[START Material]
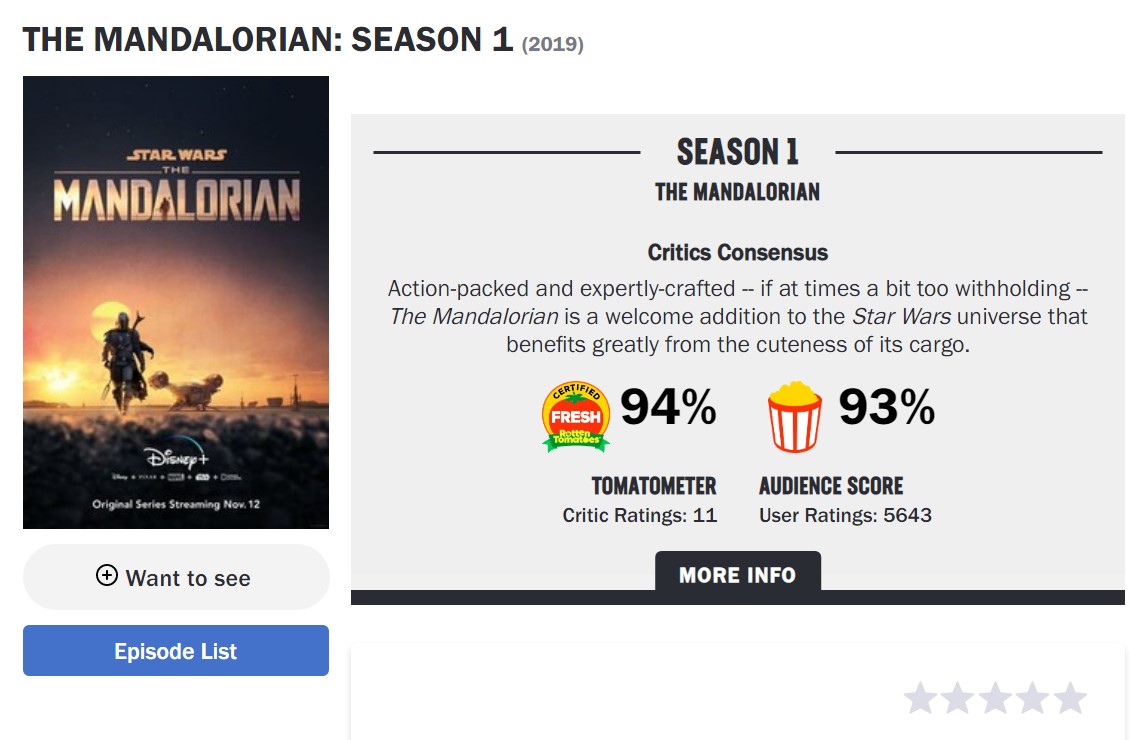Viewport: 1130px width, 740px height.
Task: Rate one star using the first star
Action: click(920, 698)
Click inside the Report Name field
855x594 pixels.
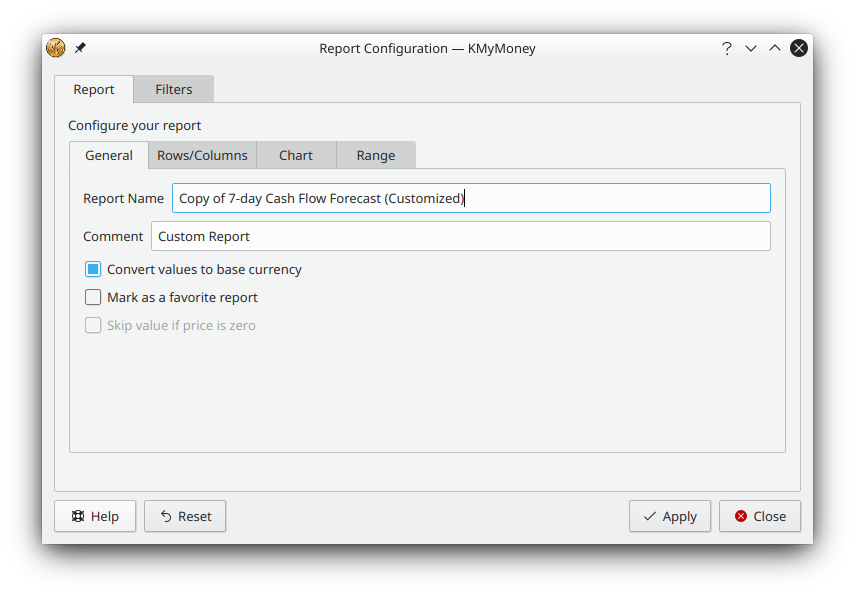(x=470, y=198)
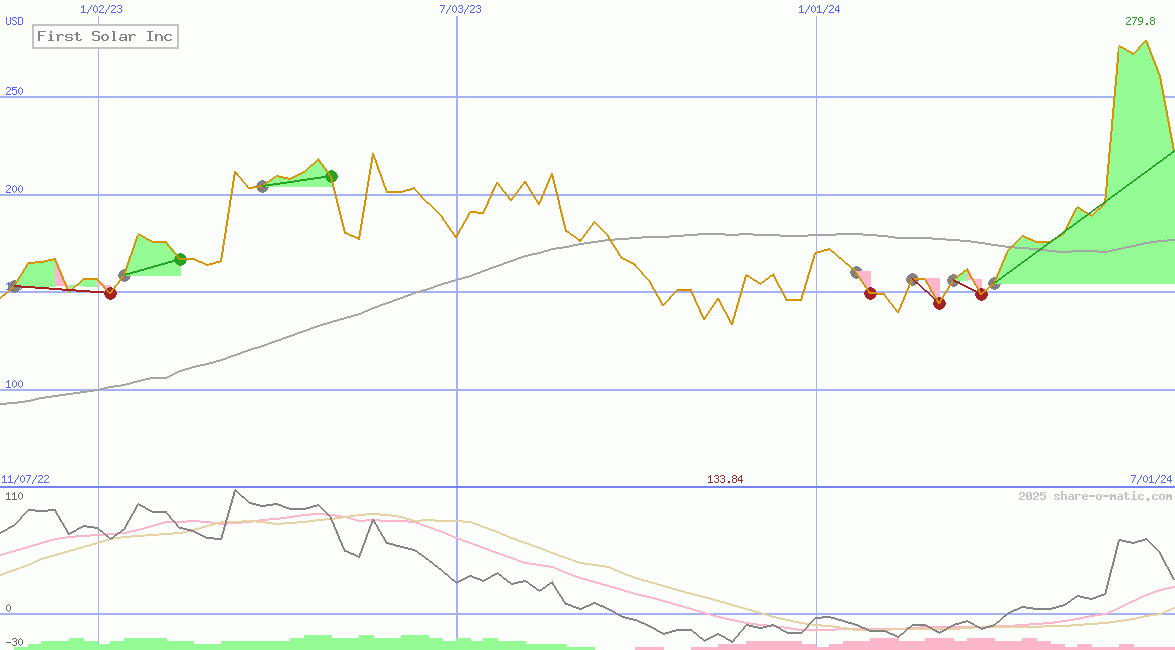Image resolution: width=1175 pixels, height=650 pixels.
Task: Click the 279.8 peak price label
Action: click(x=1140, y=21)
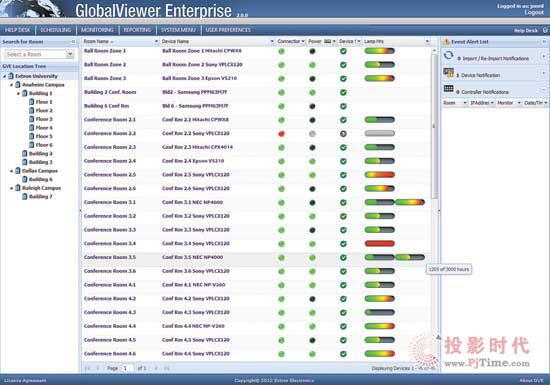Click the device status checkmark for Ball Room Zone 1
Viewport: 550px width, 385px height.
[x=343, y=51]
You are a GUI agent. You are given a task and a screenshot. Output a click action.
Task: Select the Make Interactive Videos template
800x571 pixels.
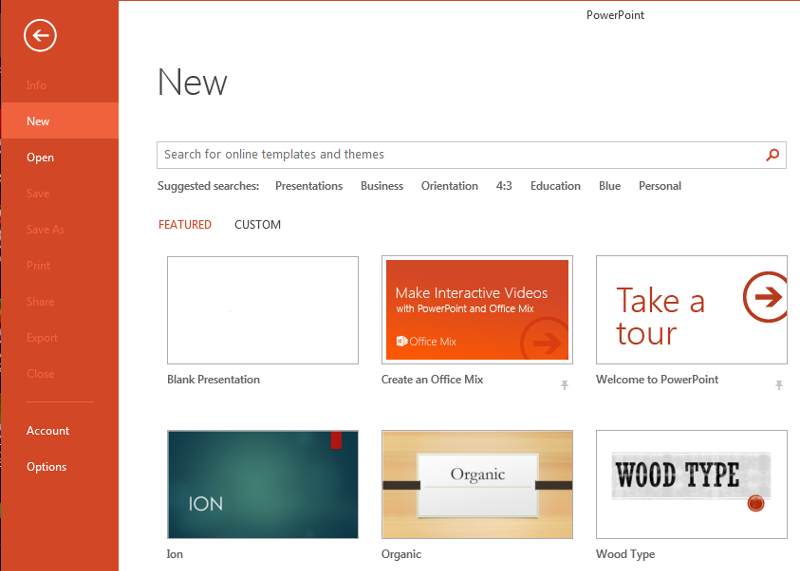click(x=477, y=310)

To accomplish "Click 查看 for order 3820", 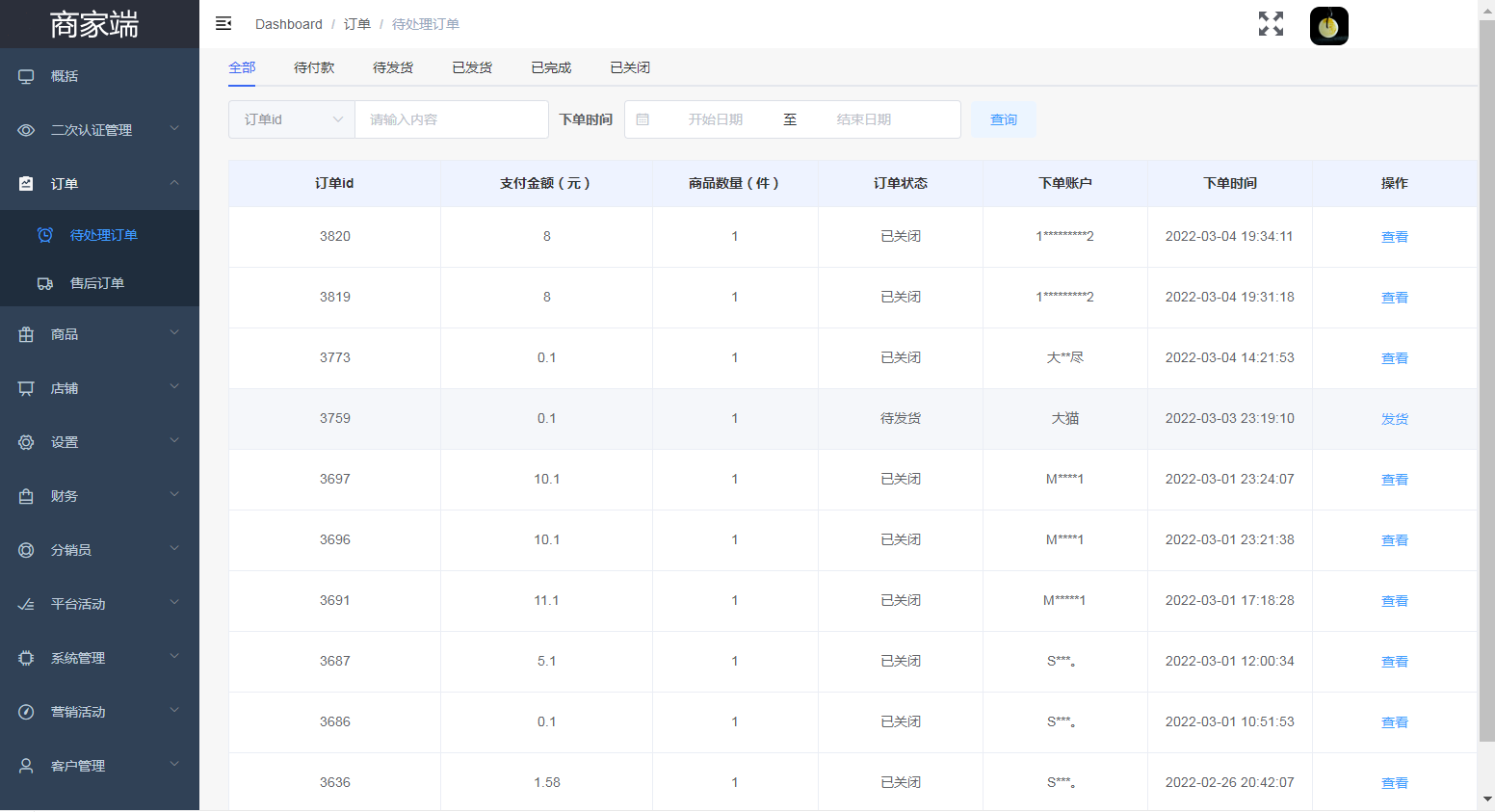I will (x=1395, y=237).
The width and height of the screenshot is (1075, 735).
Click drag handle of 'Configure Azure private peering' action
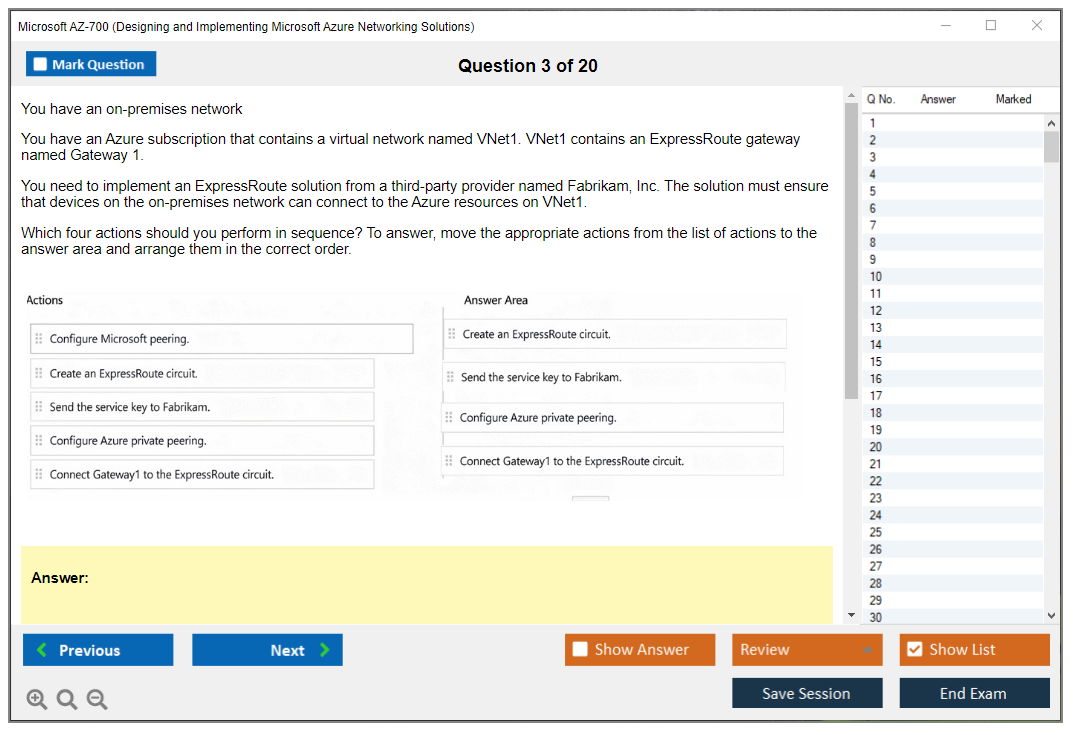pos(39,441)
[END Material]
Given task: Rewrite the material from the line containing "The width and" through the end of the material, replacing "screenshot" with "image" and leaving everything else unchanged. Leave the pictures out of your answer.

Result of this task:
The width and height of the image is (1075, 735).
Click drag handle of 'Configure Azure private peering' action
pos(39,441)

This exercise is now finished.